TEXT PROVIDED -

[Start of Attachment]

STANDARDS AND PERFORMANCE
Glazing designs focused on natural light and views can optimize both mental and physical needs, whether at home, school, work, hospitals, transportation centers, or even vehicles. And larger glass sizes are being used in both residential and commercial design to increase that ability to enhance natural daylight and view. It is important to note that some positive benefits of natural light and views go out the window, so to speak, if other elements, like thermal discomfort and glare, are not considered carefully. This is one of many reasons it is important for architects and other specifiers to understand the misconceptions and realities of glazing and approach it as a whole system. Achieving the goals of daylighting and views need to be understood within the context of performance standards, which are valuable to occupants and affect physical and mental health as well.
According to a recent National Association of Homebuilders study, of all the efficient features one could have, 83 percent of homeowners found it essential or highly desirable to have energy-efficient windows, making it number one on the list of priorities.
When selecting window assemblies for big-glass designs, there are multiple factors to consider. For instance, while increasing the amount of glazing can increase heating and cooling demand, the daylighting achieved through more glazing can significantly reduce electric lighting demand. Reducing the amount of heat transfer between the interior and exterior of a building is one way to reduce heating and cooling costs and improve occupant comfort. The ability to control solar heat gain is also important. While some solar heat gain may be desirable in colder climates, where it can help reduce heating costs, excessive solar heat gain can be a problem in warmer climates, where it can increase cooling costs and make indoor spaces uncomfortable. High-performance glass and the use of thermal barriers can also be used to help boost energy efficiency and control solar heat gain.

[End of Attachment]

APPLY WHAT YOU READ -
**1)** In the text on glazing design, what share of homeowners considered energy-efficient windows essential or highly desirable?
**2)** Extend the text on glazing design with a further paragraph that picks up after its final sentence.
The lines that come next have nothing to do with the text on glazing.

DATA SEGMENT -

[Start of Attachment]

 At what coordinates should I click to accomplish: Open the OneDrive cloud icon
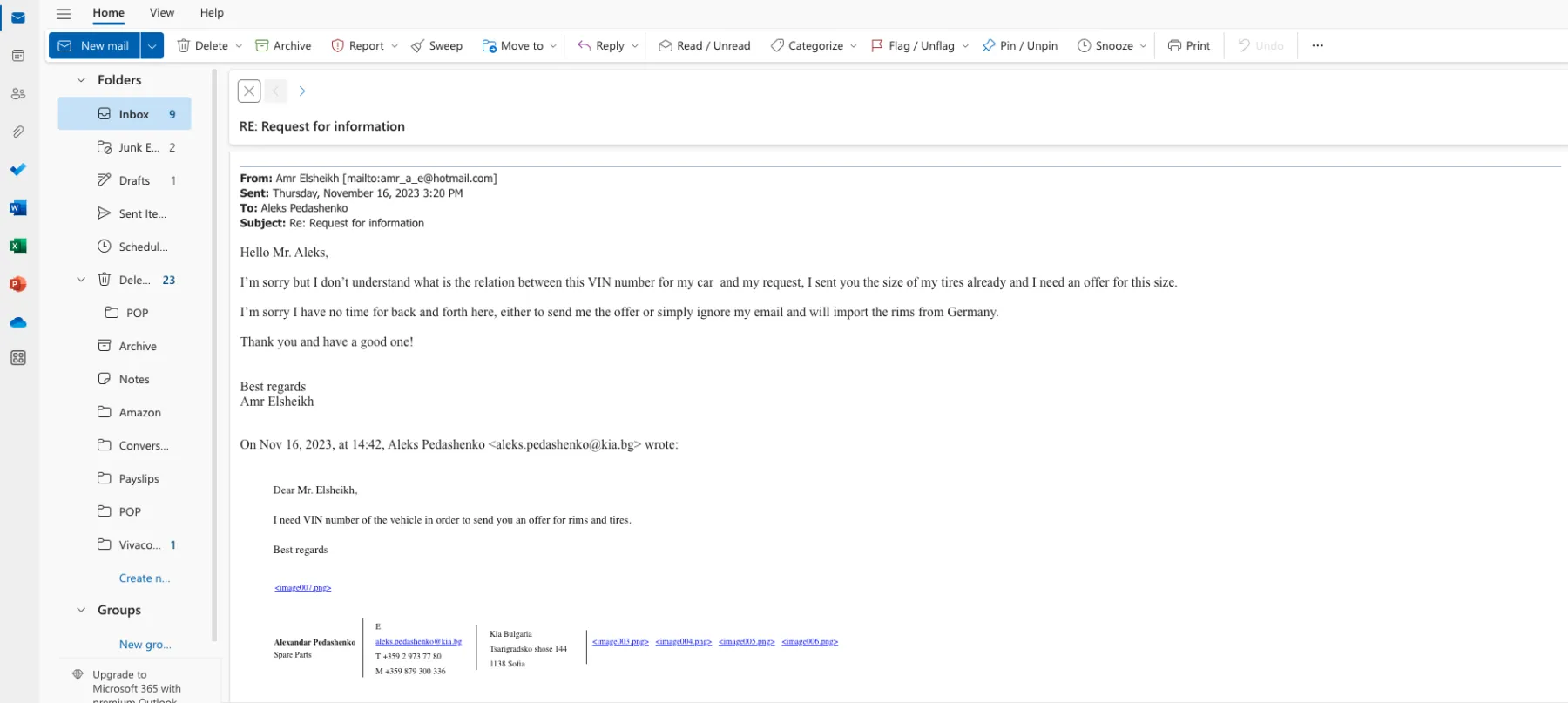point(18,322)

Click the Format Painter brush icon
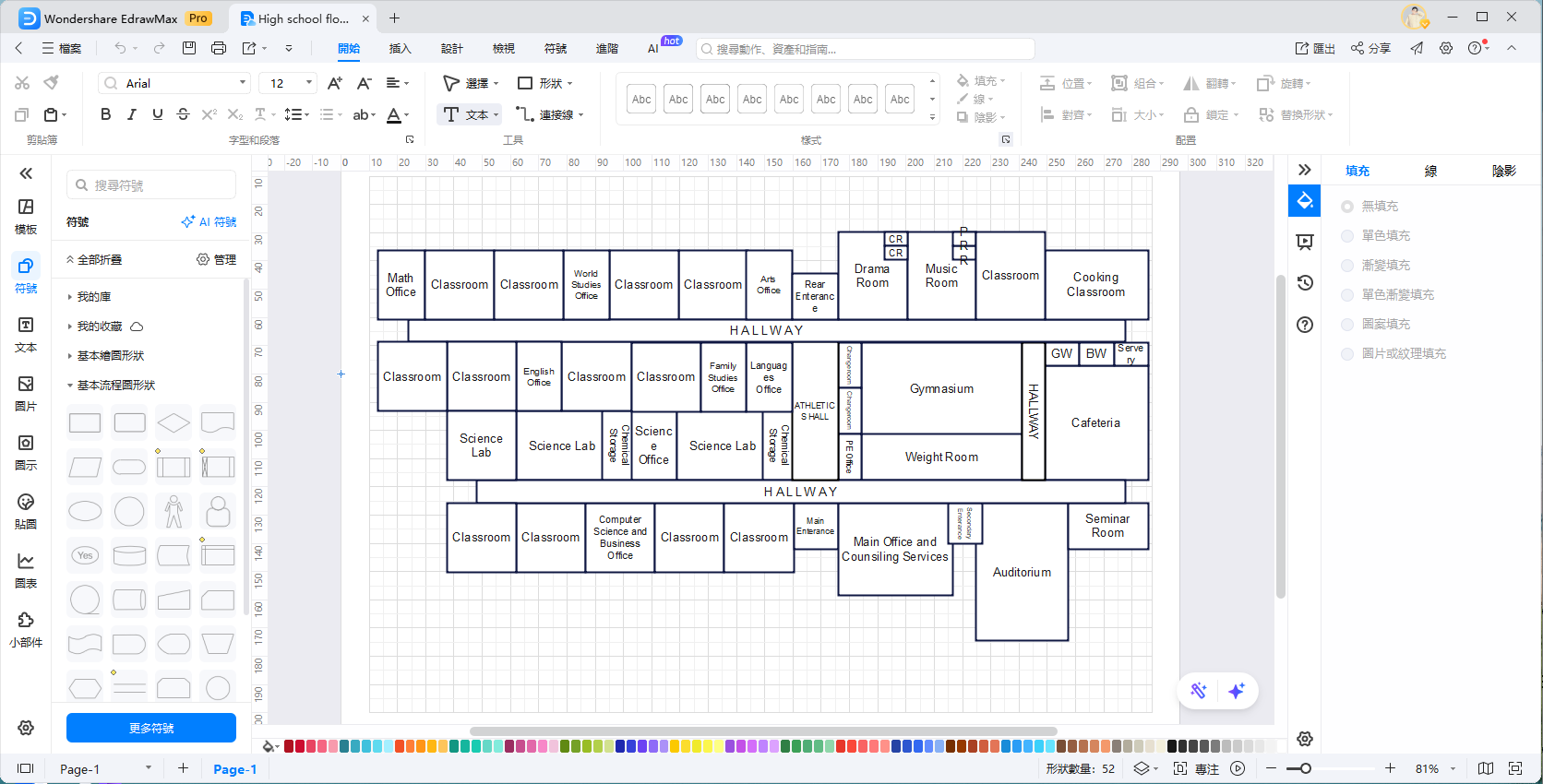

[End of Attachment]

RESPONSES PER TASK -
**1)** 83 percent of homeowners did.

**2)**
Energy-efficient windows are typically designed to reduce both heat loss and solar heat gain, and may include features such as low-emissivity coatings, reflective coatings, thermal barriers, and insulating gas fills between panes of glass. By selecting windows that address both issues, architects can help reduce energy costs for occupants and improve the comfort of indoor spaces.
Low-emissivity (low-e) coatings are designed to reduce the amount of heat that escapes through the glass in cold weather. Emissivity is a measure of how well the surface of an object absorbs and re-radiates (or gives off) thermal energy. Very reflective surfaces have a low emissivity, and duller objects that absorb heat have a high emissivity. Emissivity is measured on a scale ranging from 0.0 to 1.0, with 0.0 being a perfect reflector and 1.0 being a perfect emitter, aka a “blackbody.” (A blackbody is a theoretical object in physics that does not really exist but is a useful concept when talking about emissivity.)
Low-e coatings work by reflecting heat back into the room, rather than allowing it to escape through the glass. In addition to reducing heat loss in winter, certain solar selective low-e coatings can also help control solar heat gain in the summer by reflecting some of the sun's heat back outside. The microscopically thin, transparent metal or metallic oxide layers deposited on a glass surface can be selected from a variety of options with different levels of heat gain control to match different climate needs.